With the pictures left out, write out the records verbatim.

------ MATERIAL SHOWN

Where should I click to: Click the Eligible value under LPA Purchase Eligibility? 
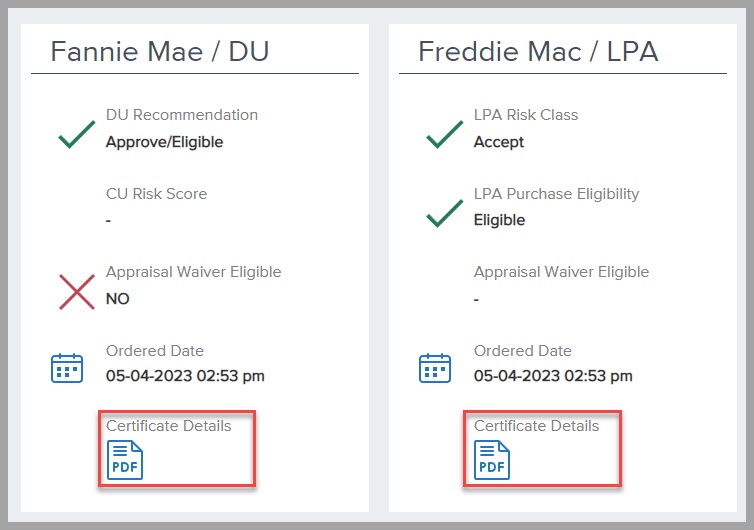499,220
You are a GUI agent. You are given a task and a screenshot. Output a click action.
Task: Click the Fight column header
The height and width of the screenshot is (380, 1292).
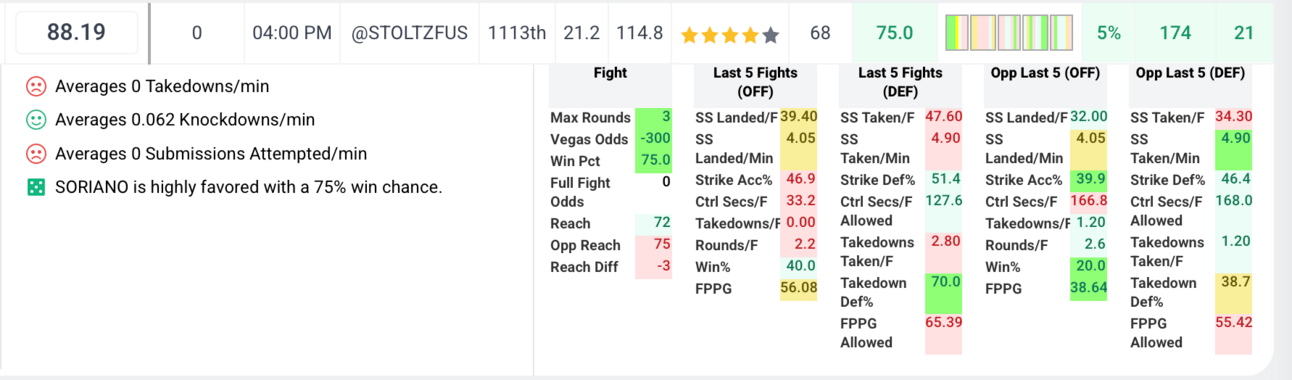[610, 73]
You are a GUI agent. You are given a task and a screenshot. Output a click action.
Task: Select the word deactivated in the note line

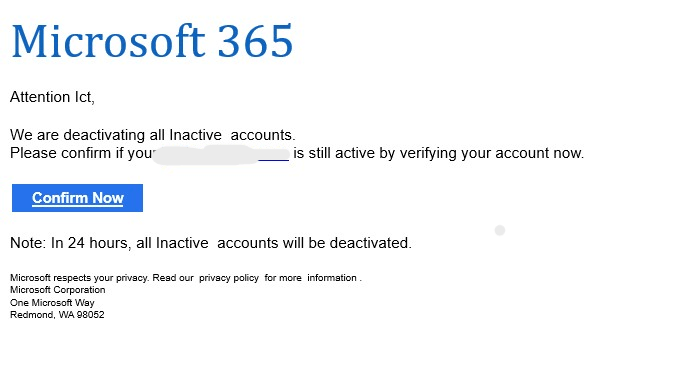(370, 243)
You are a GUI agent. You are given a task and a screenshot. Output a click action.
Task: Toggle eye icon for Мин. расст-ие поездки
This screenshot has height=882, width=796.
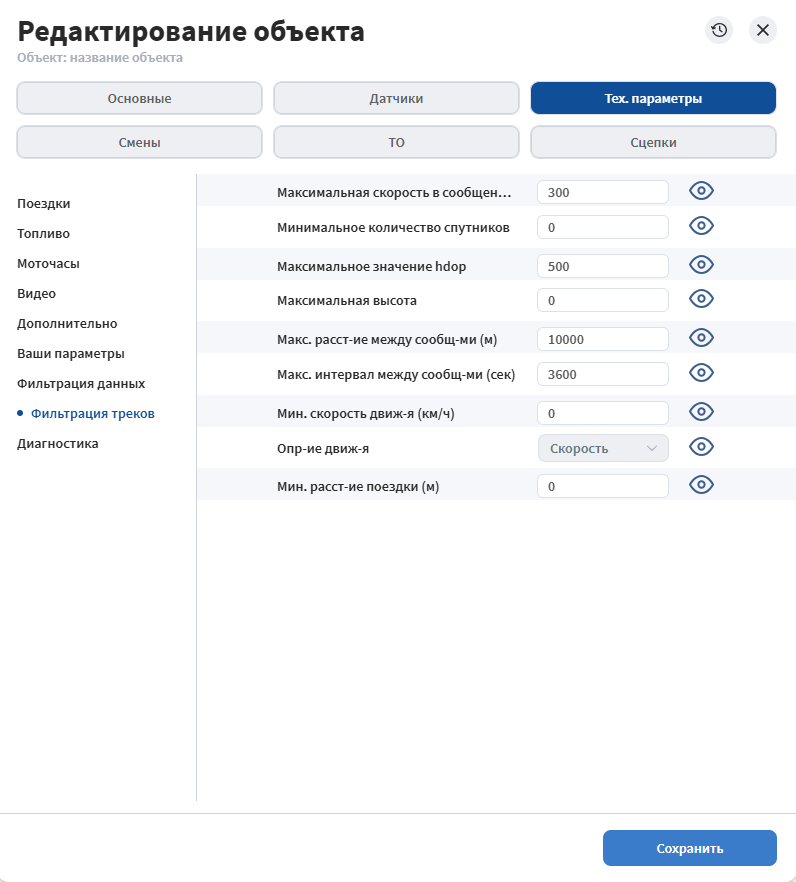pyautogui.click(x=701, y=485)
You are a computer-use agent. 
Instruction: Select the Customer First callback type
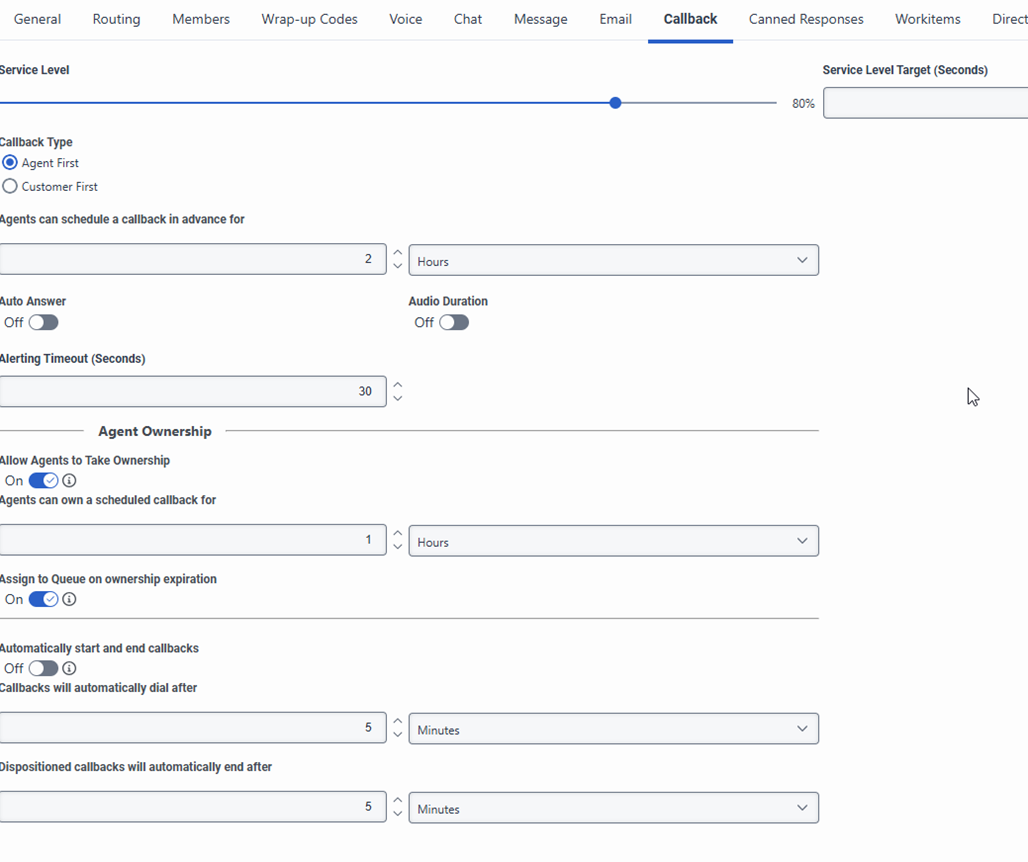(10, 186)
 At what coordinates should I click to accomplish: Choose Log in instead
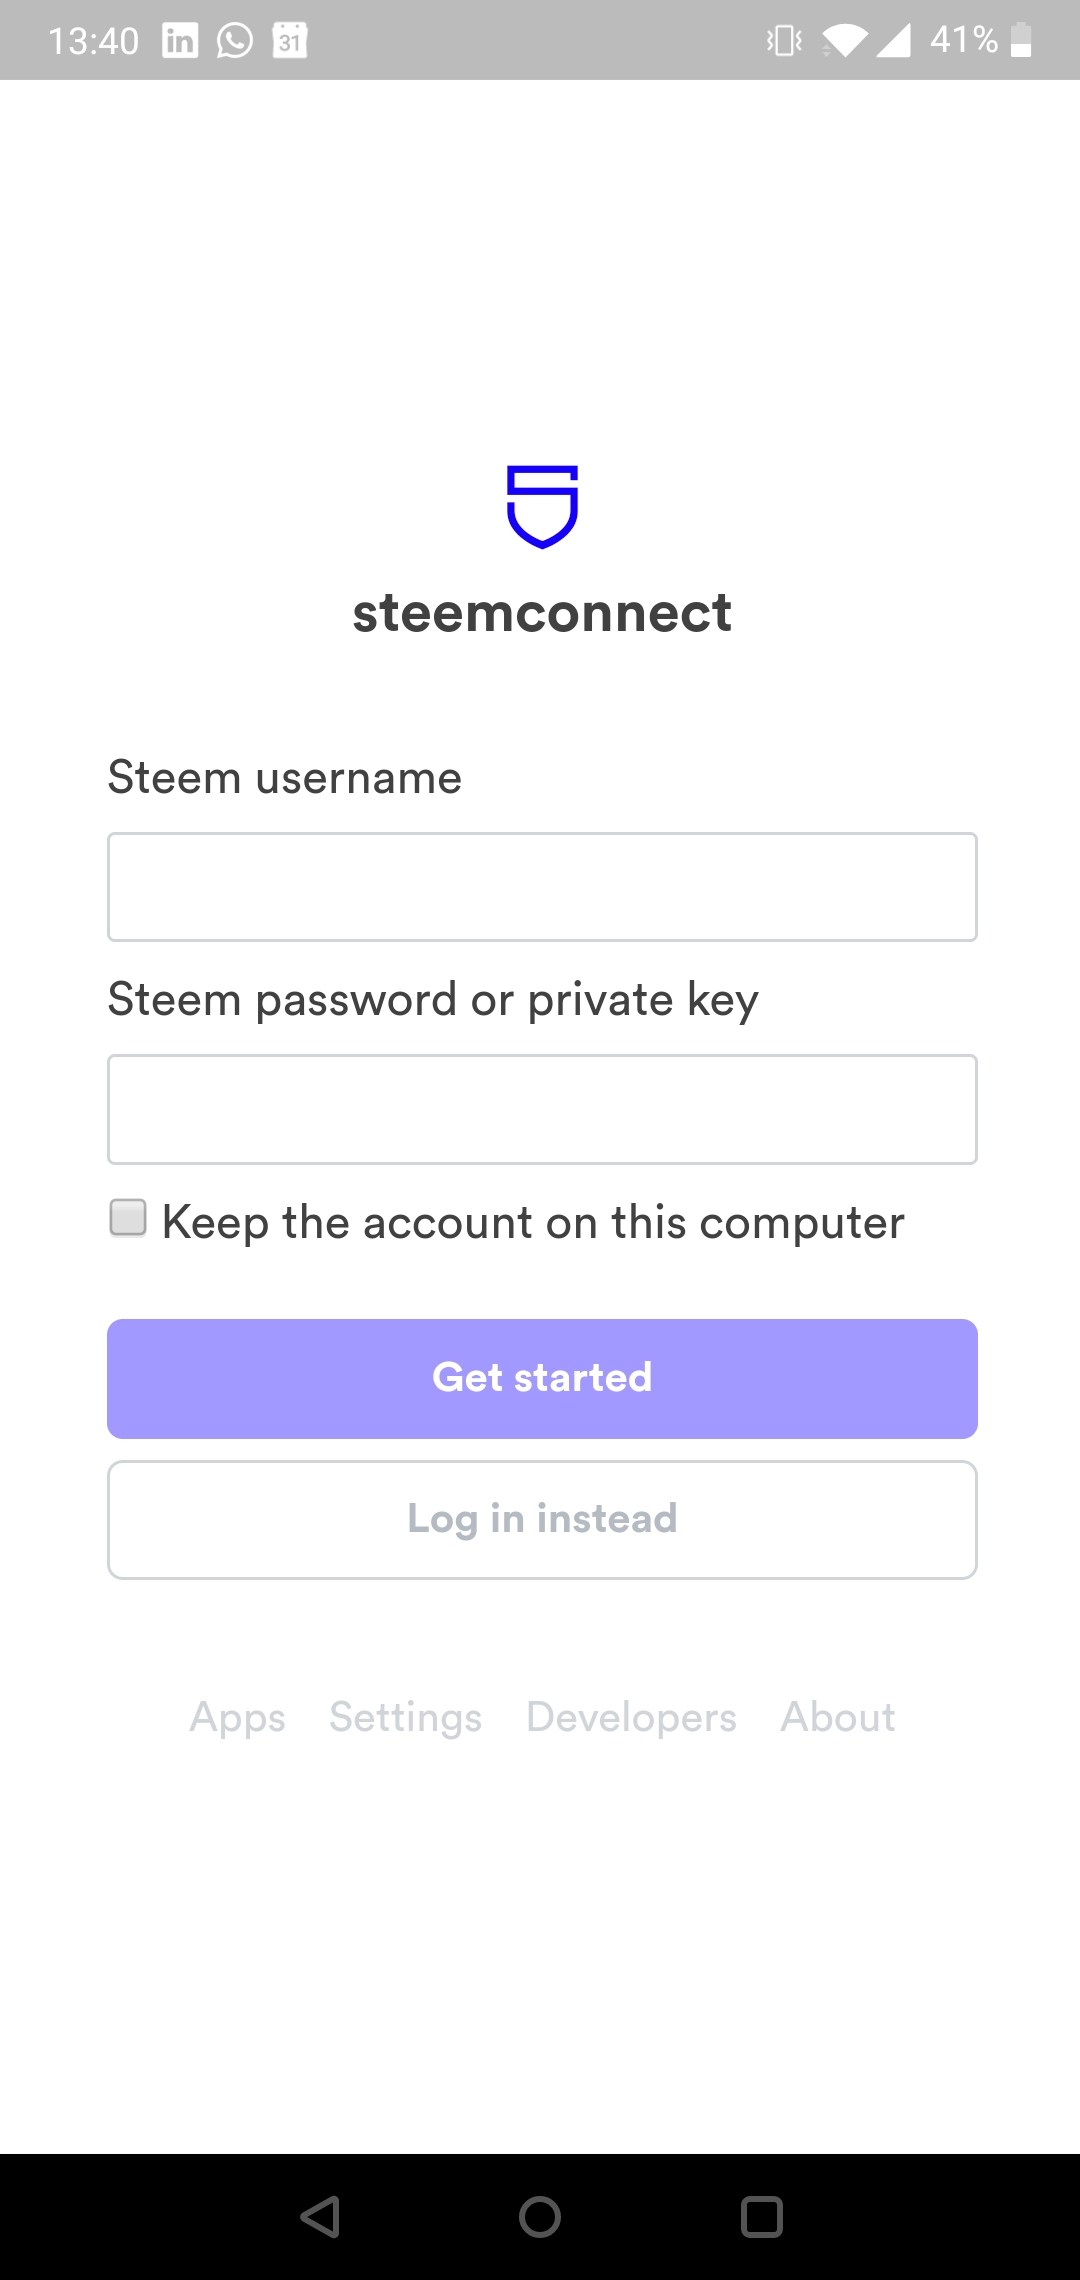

------------

• _FINAL ANSWER_:
Where should I click to: Click the Eligible value under LPA Purchase Eligibility? 
499,220
You are a GUI agent. You are given a task and a screenshot. Output a click action.
Task: Click the Fight column header
The height and width of the screenshot is (380, 1292).
[610, 73]
You are a GUI agent. You are given a task and a screenshot. Output a click action.
Task: Select the word deactivated in the note line

(370, 243)
You are a GUI agent. You are given a task and a screenshot. Output a click action.
Task: Toggle eye icon for Мин. расст-ие поездки
This screenshot has height=882, width=796.
pyautogui.click(x=701, y=485)
You are a computer-use agent. 
Instruction: Select the Customer First callback type
(10, 186)
 At what coordinates should I click to accomplish: Choose Log in instead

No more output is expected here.